↓↓↓

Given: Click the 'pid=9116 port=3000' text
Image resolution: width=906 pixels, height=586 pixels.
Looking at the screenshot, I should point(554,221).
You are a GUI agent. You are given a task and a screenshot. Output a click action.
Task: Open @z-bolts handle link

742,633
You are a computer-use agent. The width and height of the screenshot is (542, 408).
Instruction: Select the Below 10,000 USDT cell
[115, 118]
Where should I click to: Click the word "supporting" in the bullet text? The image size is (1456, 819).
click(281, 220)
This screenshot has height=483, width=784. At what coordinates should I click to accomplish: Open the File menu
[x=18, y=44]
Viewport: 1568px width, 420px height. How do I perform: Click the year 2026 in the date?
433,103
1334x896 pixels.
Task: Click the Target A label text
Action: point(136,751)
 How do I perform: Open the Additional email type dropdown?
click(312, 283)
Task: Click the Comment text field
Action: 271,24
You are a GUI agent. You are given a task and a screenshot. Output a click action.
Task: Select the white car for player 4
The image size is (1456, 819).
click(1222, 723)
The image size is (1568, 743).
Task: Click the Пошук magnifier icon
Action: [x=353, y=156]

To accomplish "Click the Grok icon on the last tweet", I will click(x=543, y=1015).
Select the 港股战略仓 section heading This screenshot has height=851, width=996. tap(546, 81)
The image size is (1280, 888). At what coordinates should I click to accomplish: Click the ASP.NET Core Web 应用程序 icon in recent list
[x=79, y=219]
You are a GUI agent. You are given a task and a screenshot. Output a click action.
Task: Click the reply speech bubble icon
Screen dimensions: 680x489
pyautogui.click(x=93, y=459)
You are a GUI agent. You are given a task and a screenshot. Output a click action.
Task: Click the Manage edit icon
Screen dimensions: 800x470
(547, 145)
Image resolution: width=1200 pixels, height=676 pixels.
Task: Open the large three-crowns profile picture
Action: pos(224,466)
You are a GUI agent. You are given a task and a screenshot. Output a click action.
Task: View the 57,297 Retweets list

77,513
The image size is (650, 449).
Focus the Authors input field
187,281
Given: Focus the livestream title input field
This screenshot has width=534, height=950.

↑↑↑

TASK OBJECTIVE:
Nothing but the lines from the one with "Screen dimensions: 680x489" through the last line of the data should appear; print them exactly.

SOLUTION:
Screen dimensions: 680x489
pyautogui.click(x=93, y=459)
You are a GUI agent. You are given a task and a screenshot. Output a click action.
Task: Click the Manage edit icon
Screen dimensions: 800x470
(547, 145)
Image resolution: width=1200 pixels, height=676 pixels.
Task: Open the large three-crowns profile picture
Action: pos(224,466)
You are a GUI agent. You are given a task and a screenshot. Output a click action.
Task: View the 57,297 Retweets list

77,513
The image size is (650, 449).
Focus the Authors input field
187,281
Given: Focus the livestream title input field
This screenshot has width=534, height=950.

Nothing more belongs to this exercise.